スマイル0円とはよく言ったもので
その笑顔にはそこそこの金がかかっているんだ。
君の笑顔があればそれで良いと
その下心を捨ててから言ってみろ。
まあそれはそれとして
あんたがそんな顔で笑うから
そこそこの金額を奢ってしまうし。
あんたの笑顔が好きだから
その先を求めなくなってしまう。
馬鹿だな。人ってやつは。
スマイル
さあお好きにどうぞ。
顔でも首でも
見えるとこでも見えないとこでも。
君の好きな所に書くと良い。
自分の持ち物には名前を書けと教わらなかったのか。
無くしたくないものなら尚更。
安心しろ。私はもう君のものだ。怒ったりしない。
怖気付いたか。私を手に入れることが。
どうしてだ。私はそんなにお高くはないぞ。
変な子だ。そういうことは出来るくせに。
どこにも書けないこと
白くなり始めた空が薄暗い部屋を照らす。
しまった。
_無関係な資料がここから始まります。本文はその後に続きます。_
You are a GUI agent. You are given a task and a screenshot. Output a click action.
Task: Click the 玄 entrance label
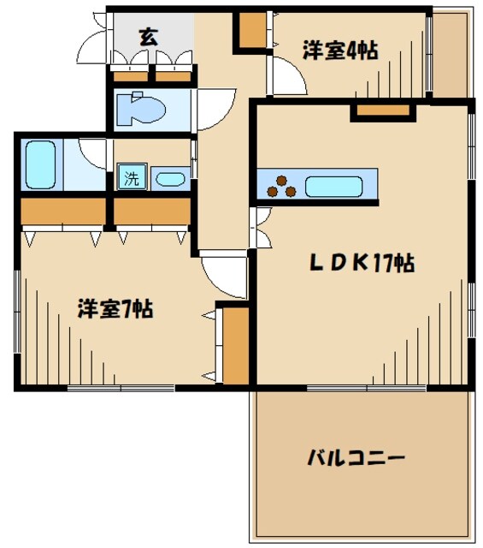point(148,37)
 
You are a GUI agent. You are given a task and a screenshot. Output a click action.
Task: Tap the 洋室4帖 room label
point(339,51)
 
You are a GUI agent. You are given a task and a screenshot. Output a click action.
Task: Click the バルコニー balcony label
point(356,458)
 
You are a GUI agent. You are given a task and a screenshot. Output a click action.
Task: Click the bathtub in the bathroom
point(40,164)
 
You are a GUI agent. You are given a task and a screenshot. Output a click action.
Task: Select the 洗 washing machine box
point(132,180)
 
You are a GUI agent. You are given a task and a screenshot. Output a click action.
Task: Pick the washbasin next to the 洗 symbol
point(170,180)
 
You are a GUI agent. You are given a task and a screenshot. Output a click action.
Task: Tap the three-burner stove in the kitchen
point(281,186)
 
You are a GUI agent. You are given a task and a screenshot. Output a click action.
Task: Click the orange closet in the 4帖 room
point(252,31)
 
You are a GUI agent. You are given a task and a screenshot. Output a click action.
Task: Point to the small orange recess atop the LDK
point(382,110)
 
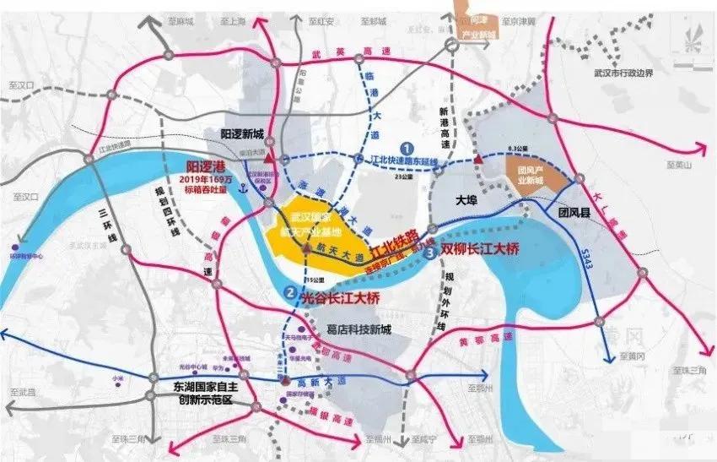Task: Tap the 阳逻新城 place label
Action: [243, 134]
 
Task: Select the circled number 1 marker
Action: [406, 146]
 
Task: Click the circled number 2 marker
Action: [290, 292]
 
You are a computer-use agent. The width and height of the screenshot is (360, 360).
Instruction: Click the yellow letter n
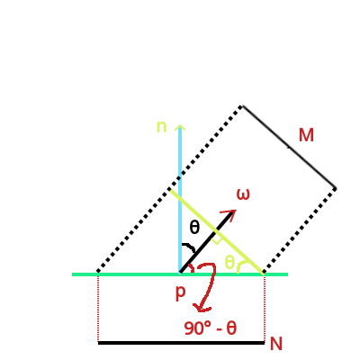pos(161,127)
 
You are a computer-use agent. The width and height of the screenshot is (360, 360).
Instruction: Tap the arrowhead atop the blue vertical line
pos(180,128)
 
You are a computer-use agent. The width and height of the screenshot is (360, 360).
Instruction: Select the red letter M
pos(306,135)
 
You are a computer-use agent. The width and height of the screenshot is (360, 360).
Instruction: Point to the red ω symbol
pos(243,194)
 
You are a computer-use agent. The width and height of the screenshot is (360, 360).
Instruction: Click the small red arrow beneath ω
pos(229,215)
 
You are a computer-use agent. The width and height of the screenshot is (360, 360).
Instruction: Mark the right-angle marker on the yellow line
pos(216,239)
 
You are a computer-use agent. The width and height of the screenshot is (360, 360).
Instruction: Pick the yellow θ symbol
pos(230,263)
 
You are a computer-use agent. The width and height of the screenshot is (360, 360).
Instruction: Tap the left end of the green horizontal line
pos(74,274)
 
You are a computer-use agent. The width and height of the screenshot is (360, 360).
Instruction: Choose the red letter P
pos(180,293)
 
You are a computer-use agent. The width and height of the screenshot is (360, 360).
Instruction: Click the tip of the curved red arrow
pos(198,310)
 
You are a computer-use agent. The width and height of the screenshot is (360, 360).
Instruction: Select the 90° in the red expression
pos(198,328)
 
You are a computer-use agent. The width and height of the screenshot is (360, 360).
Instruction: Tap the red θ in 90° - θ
pos(231,328)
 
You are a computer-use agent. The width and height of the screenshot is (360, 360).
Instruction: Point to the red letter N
pos(275,344)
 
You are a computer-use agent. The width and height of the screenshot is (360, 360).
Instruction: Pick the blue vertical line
pos(180,207)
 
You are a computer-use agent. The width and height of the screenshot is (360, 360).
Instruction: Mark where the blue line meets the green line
pos(180,274)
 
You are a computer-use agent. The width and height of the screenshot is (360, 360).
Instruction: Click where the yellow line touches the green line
pos(262,273)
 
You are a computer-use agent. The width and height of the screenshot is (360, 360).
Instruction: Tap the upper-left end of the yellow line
pos(170,190)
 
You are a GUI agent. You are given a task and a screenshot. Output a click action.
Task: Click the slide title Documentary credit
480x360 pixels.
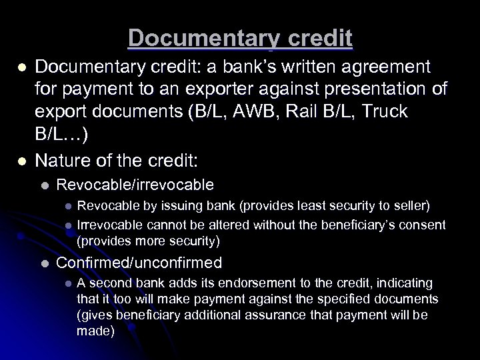(240, 38)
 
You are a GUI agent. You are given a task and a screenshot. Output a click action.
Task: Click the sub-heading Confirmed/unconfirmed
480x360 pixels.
(139, 263)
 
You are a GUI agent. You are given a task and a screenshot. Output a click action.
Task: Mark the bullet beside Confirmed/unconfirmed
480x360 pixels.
(44, 263)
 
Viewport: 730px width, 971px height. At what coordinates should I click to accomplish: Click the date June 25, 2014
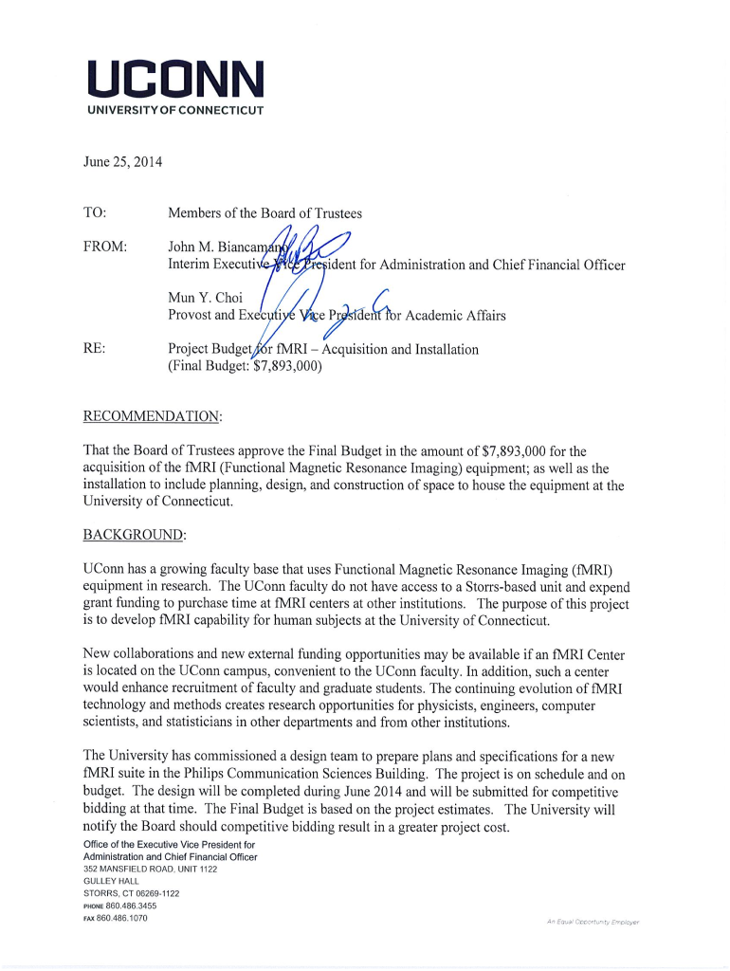coord(122,162)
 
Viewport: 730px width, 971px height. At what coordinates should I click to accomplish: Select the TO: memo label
coord(95,213)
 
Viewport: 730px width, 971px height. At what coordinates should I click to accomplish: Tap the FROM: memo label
coord(105,247)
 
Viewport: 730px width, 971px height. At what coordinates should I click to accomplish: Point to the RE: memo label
coord(94,349)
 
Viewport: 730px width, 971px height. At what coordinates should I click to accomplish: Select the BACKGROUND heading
coord(135,535)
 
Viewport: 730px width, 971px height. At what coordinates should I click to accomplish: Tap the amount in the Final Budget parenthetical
coord(287,367)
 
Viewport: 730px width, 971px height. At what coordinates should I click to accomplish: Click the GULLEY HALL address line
coord(111,881)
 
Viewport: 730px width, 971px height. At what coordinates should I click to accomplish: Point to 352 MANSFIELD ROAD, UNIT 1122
coord(150,869)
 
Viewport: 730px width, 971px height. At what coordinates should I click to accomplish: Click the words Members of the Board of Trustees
coord(265,213)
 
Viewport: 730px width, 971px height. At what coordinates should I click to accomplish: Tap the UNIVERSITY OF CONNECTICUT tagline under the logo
coord(175,110)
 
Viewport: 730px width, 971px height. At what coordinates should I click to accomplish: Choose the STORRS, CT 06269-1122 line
coord(131,893)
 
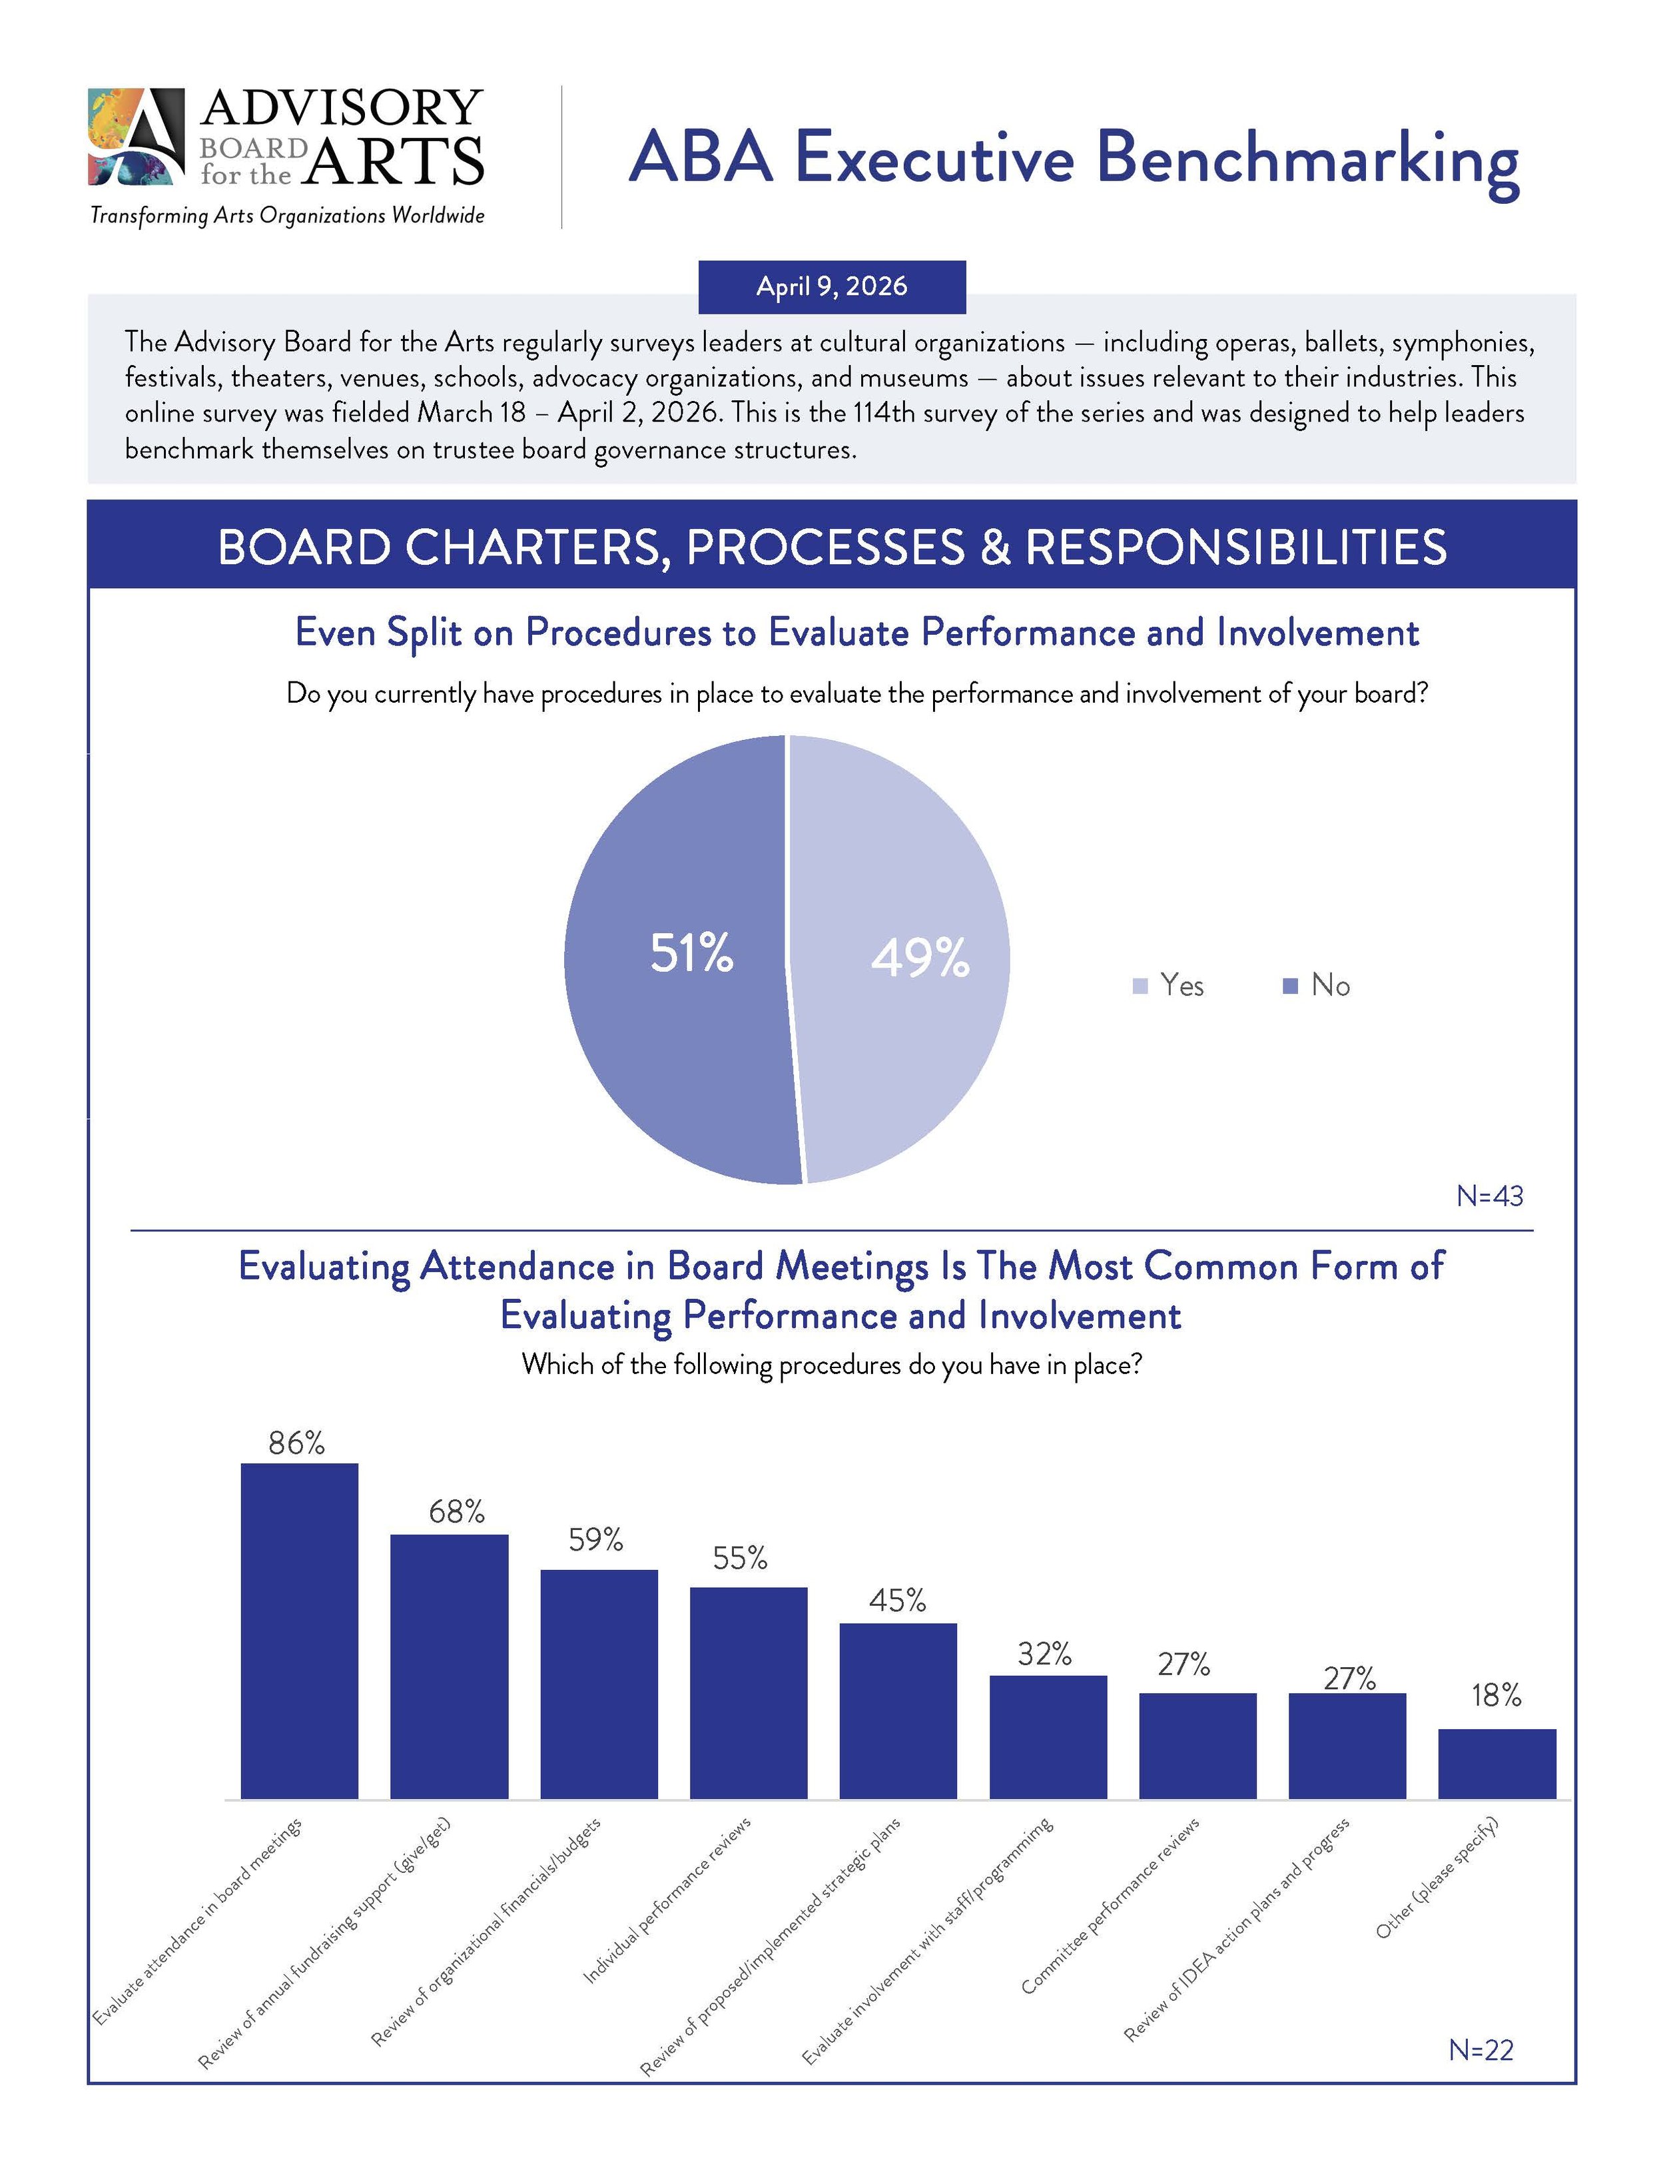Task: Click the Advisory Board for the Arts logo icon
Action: [x=137, y=137]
起きてしまったのか。
人々の生活の営みも感じられないほど静かな時間の中
やかましいのはあんただけだ。
隣にあるぬくもりに逃げ込んだ。
優しい音。生きている証。
もう少し眠らせてくれ。
時計の針
君は変わった奴だな。
そうかい?
俺たちにはよくある会話だ。
こんな女のどこが可愛いんだ。生まれてこのかた言われたことが無い。
そりゃ見る目がない奴らだ。かわいそうに。
全てが可愛らしくて愛おしいよ。本当だ。
はあ。
君の目を、手を、髪を
笑った顔を、真剣な顔を、寝顔を
君を見ていると溢れてくるのさ。
溢れる気持ち
ねえ初めてキスをした時のことを覚えているかい。
君はそんな昔のことは忘れたと言って照れ隠しにそっぽを向いた。
そうだな。俺たちは数えきれない時間を一緒に過ごしてきたからね。
君のことだ。たぶん覚えているんだろ。
でもごめん。それは本当の初めてじゃないんだ。
すやすや眠る君がたまらなく可愛かった。
好きがあふれ出して苦しくなった。
口に出してしまいそうだったからキスしたんだ。
あんなにどきどきした瞬間は後にも先にもきっと無いだろう。
唇を離したとき君のまぶたがふるえたように見えたのはきっと気のせいで。
答え合わせをする時きっとふたりは今よりもっと幸せなはずさ。